§ **Task item**:
Please restate the data that follows word for word, with the pictures left out.

§ **Supplied material**:
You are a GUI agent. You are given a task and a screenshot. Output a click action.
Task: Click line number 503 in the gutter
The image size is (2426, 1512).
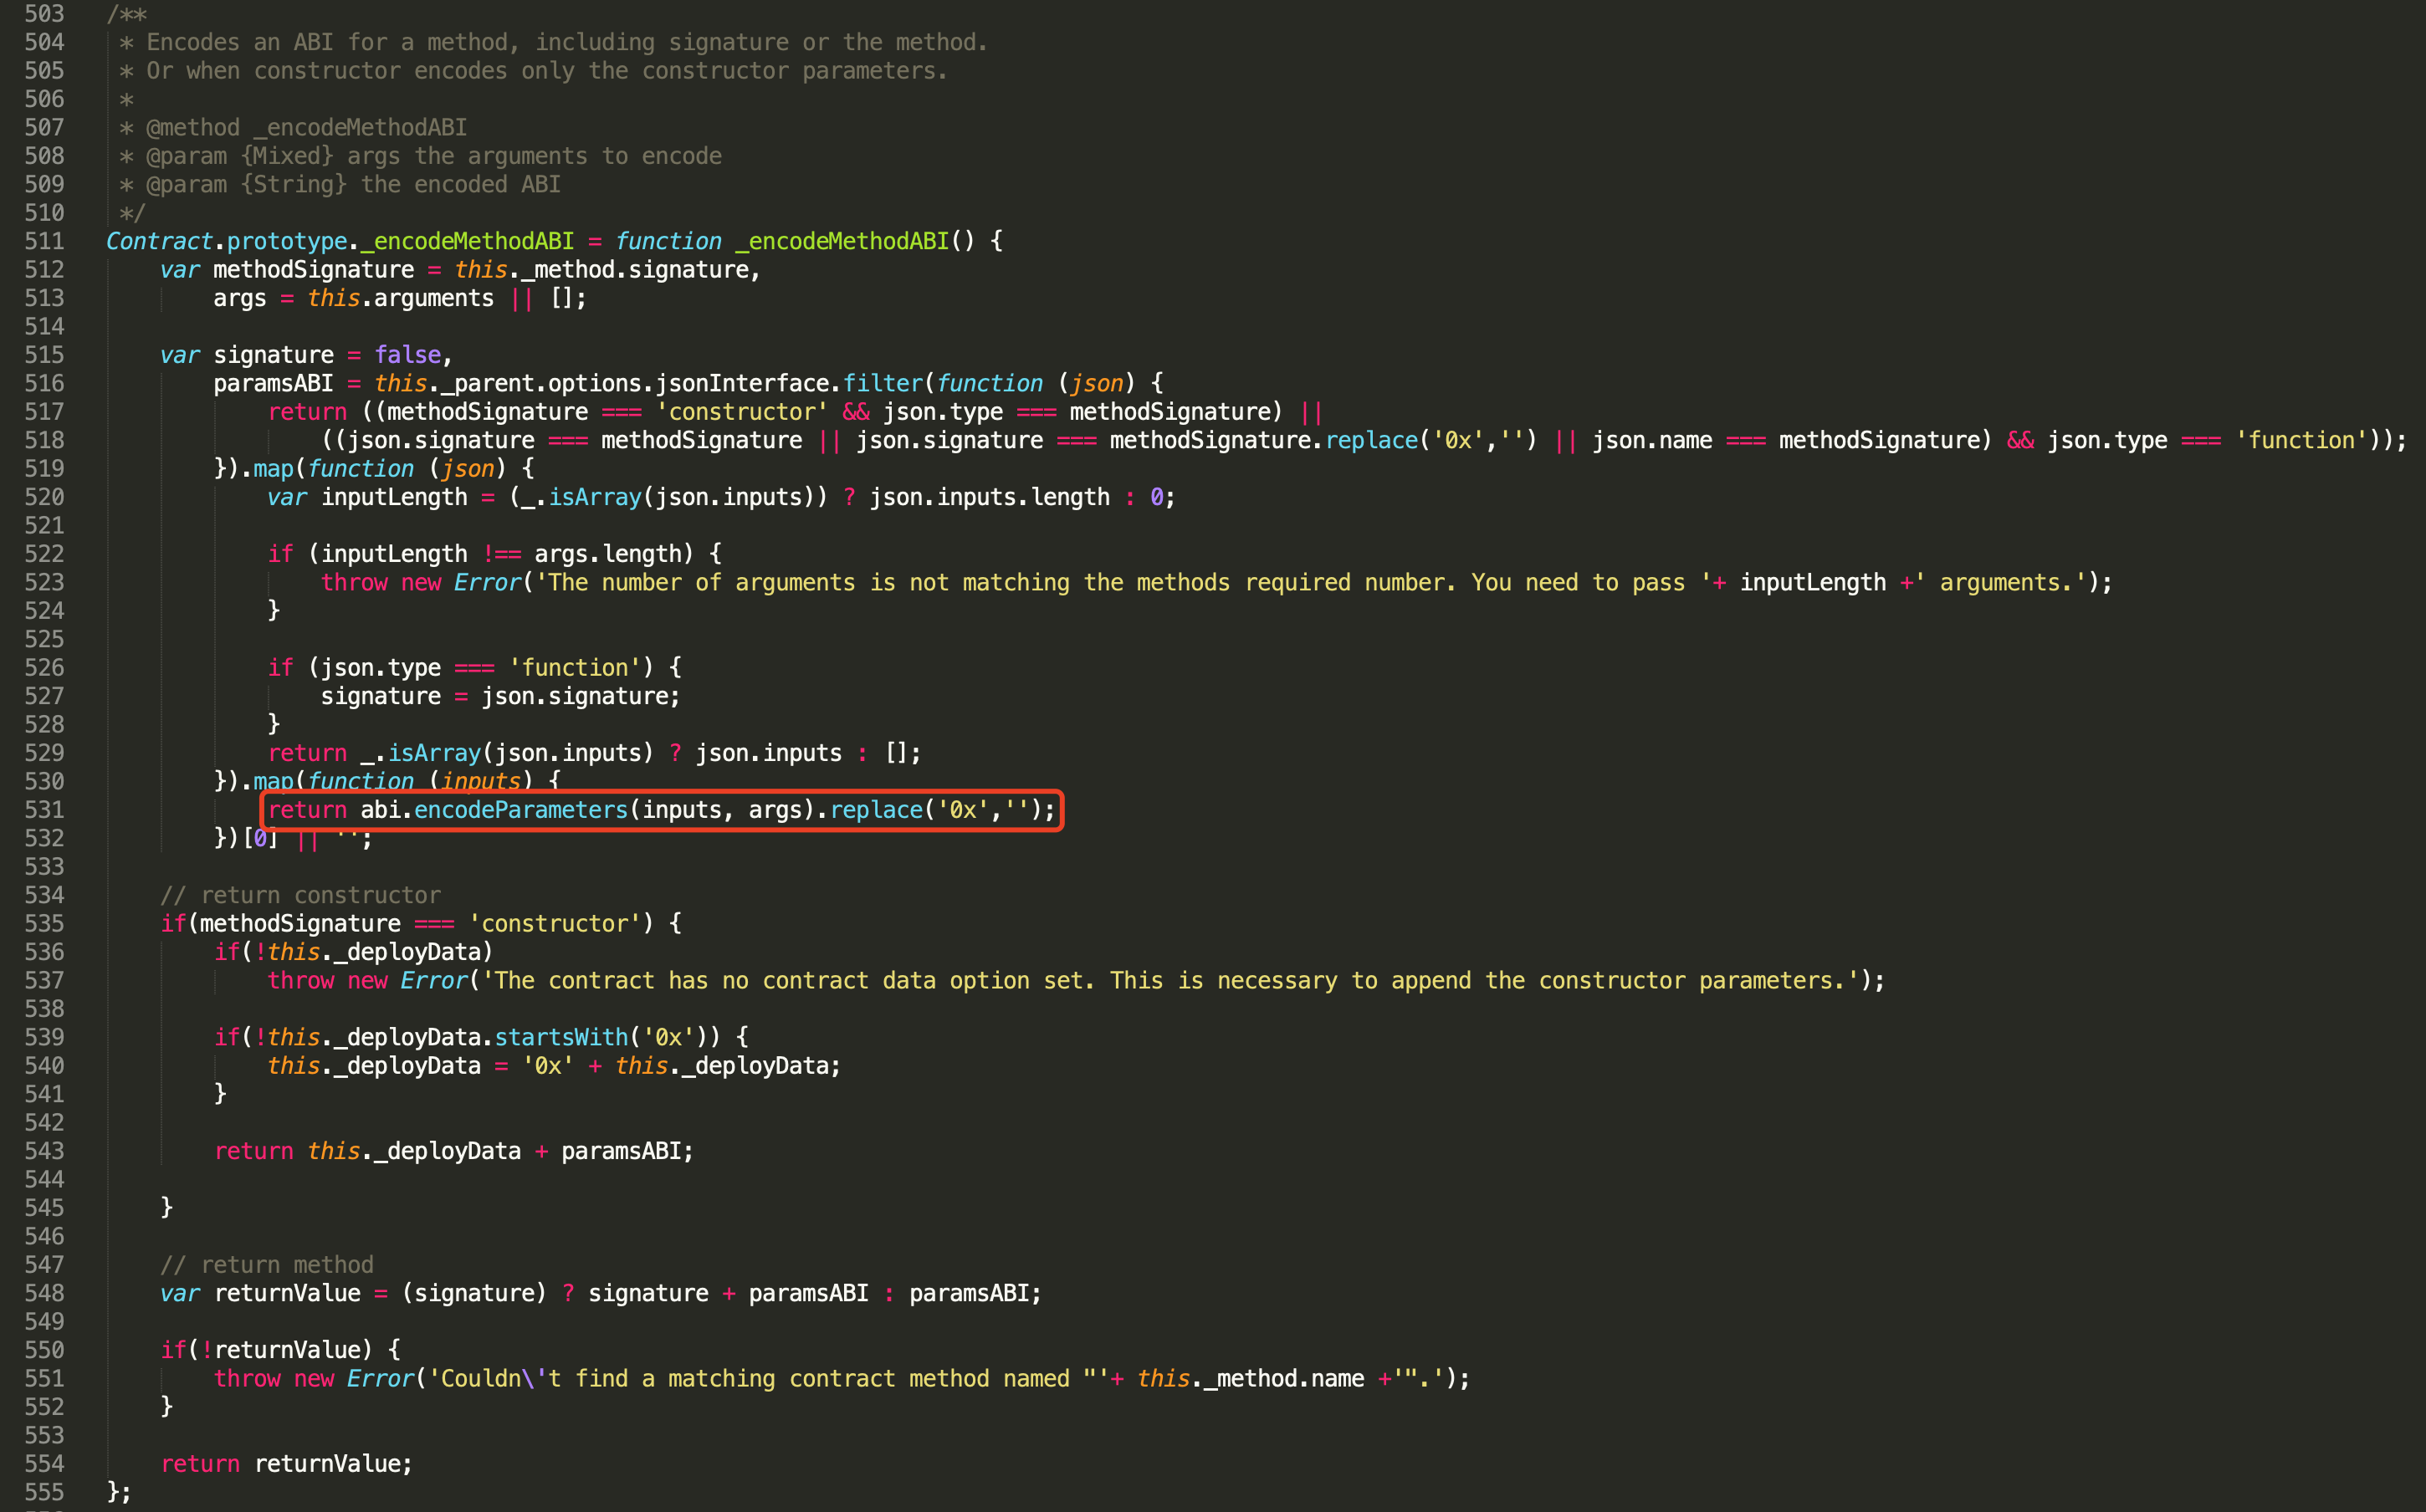click(44, 14)
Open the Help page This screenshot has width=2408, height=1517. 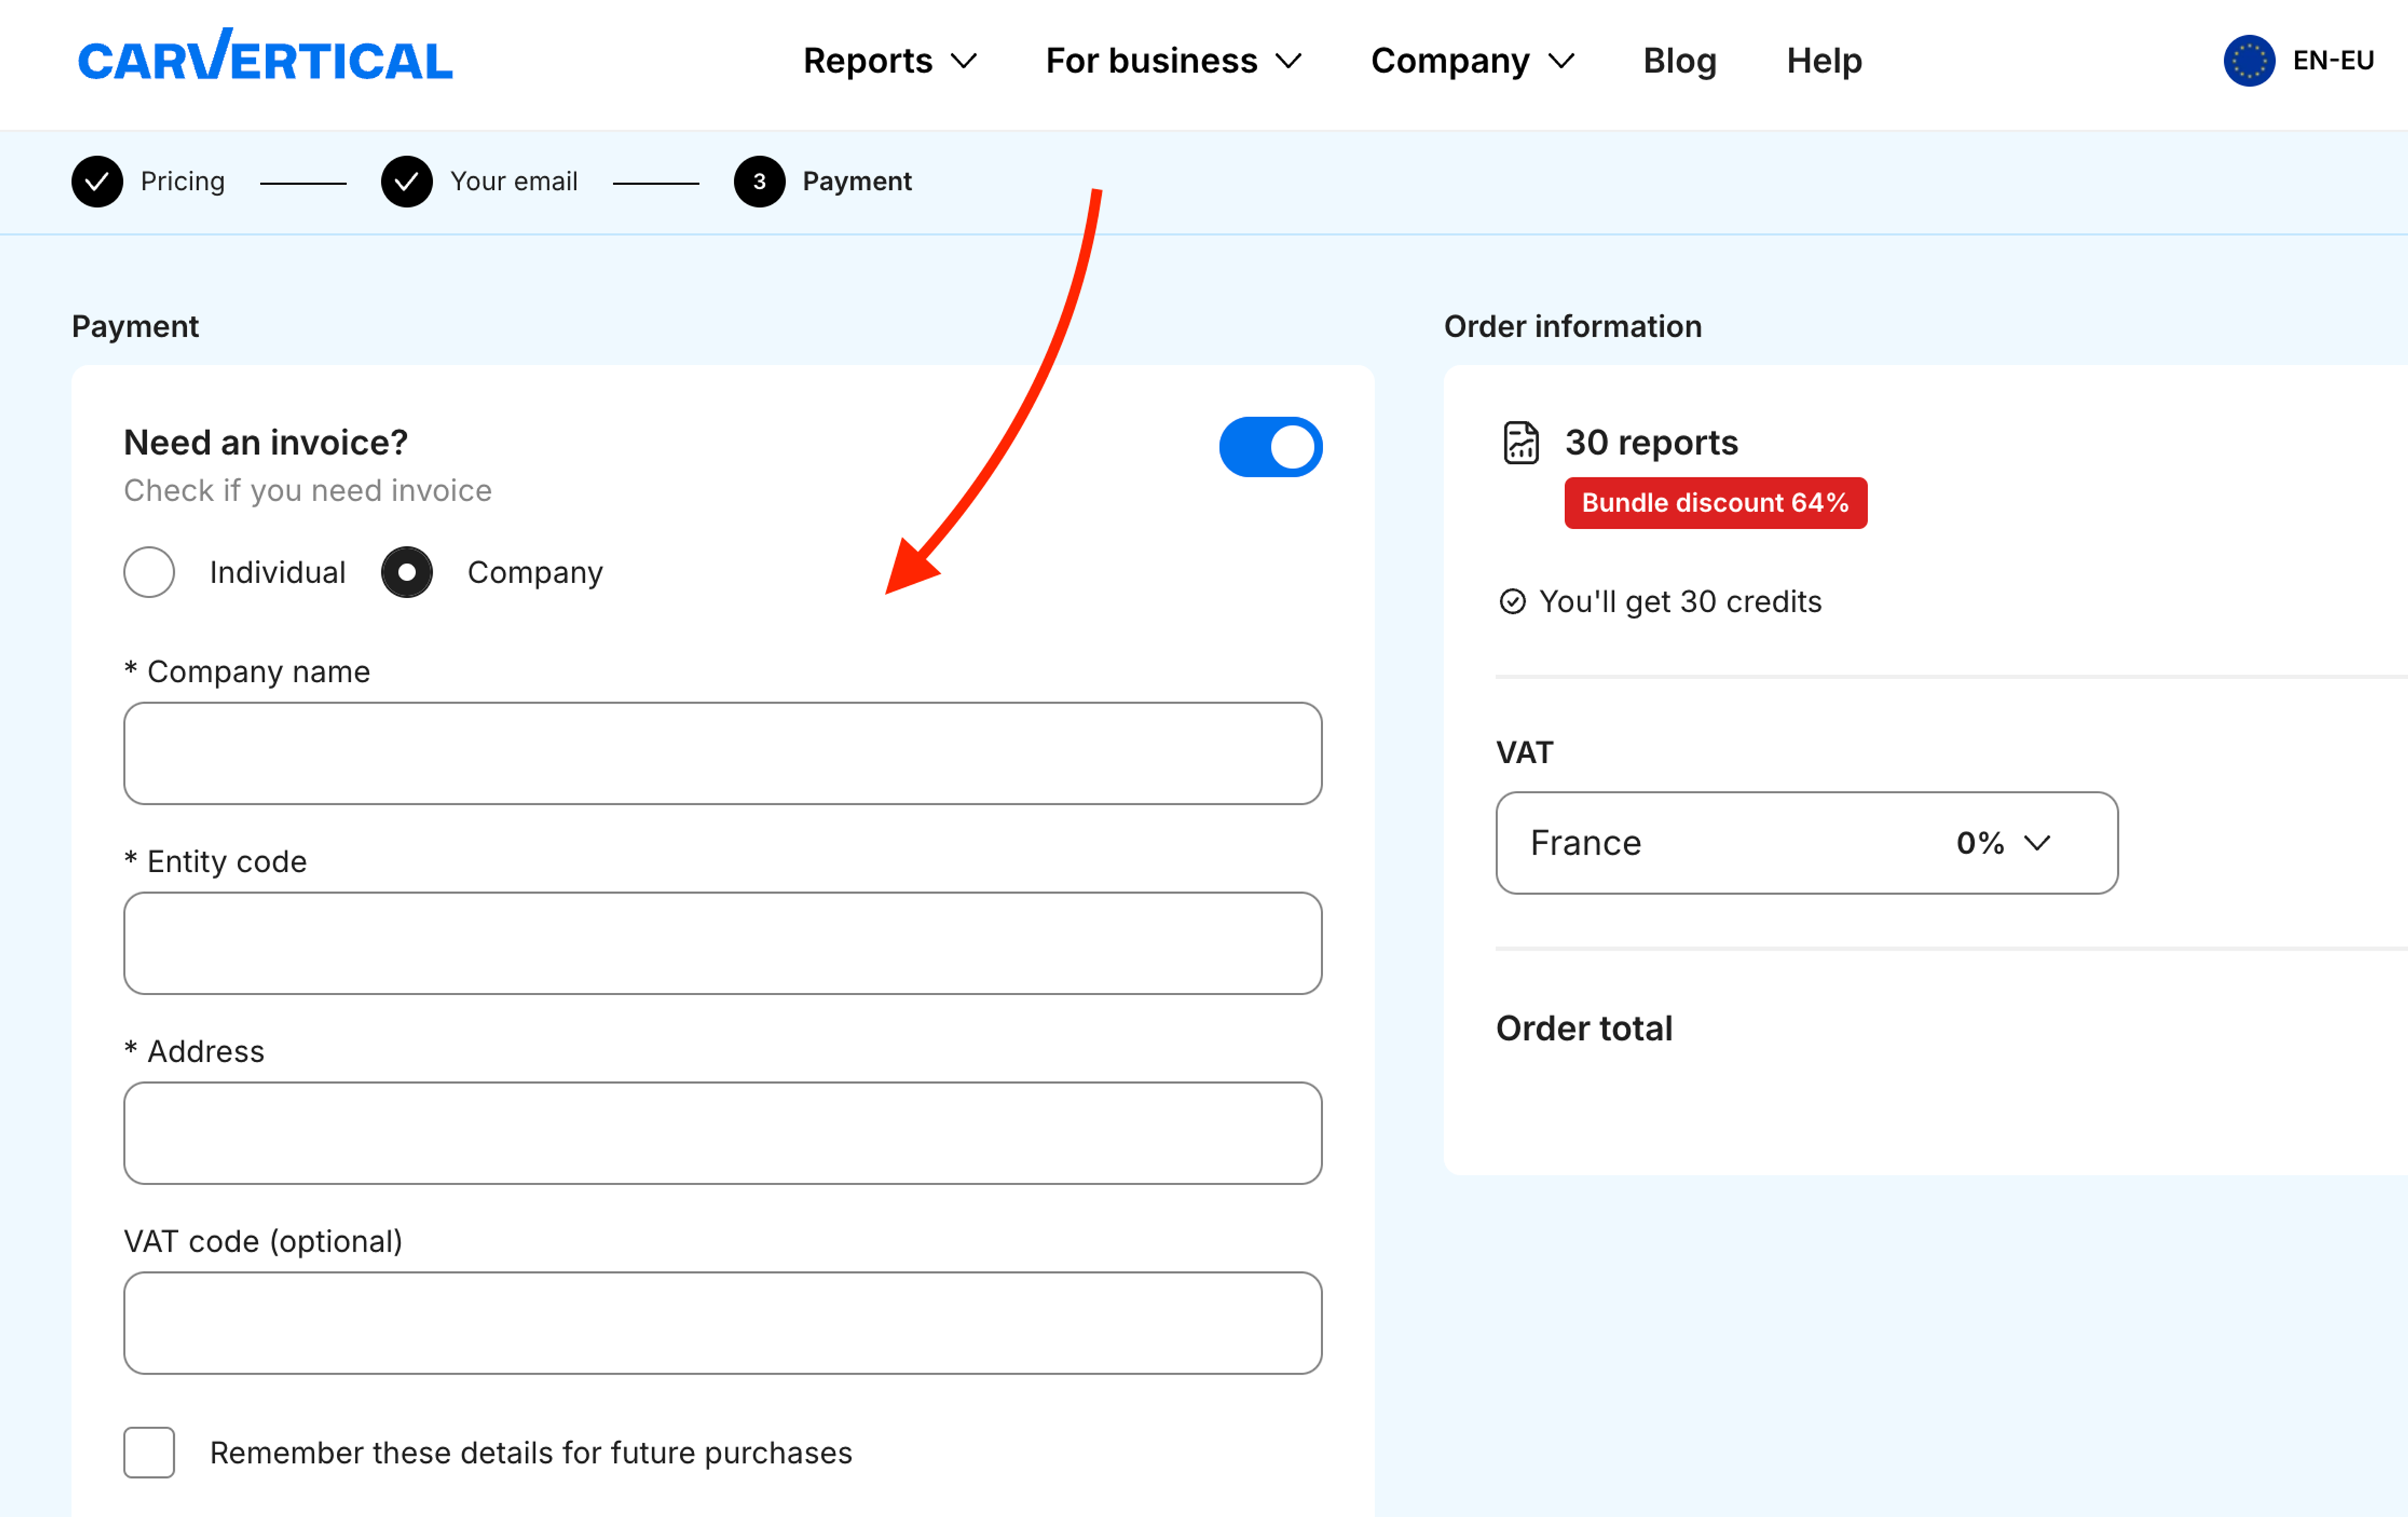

§ **Answer for this exercise**:
You are a GUI agent. You are given a task and a screenshot. Output a click action.
Task: Click line number 503 in the gutter
The image size is (2426, 1512).
click(44, 14)
Open the Help page This screenshot has width=2408, height=1517. 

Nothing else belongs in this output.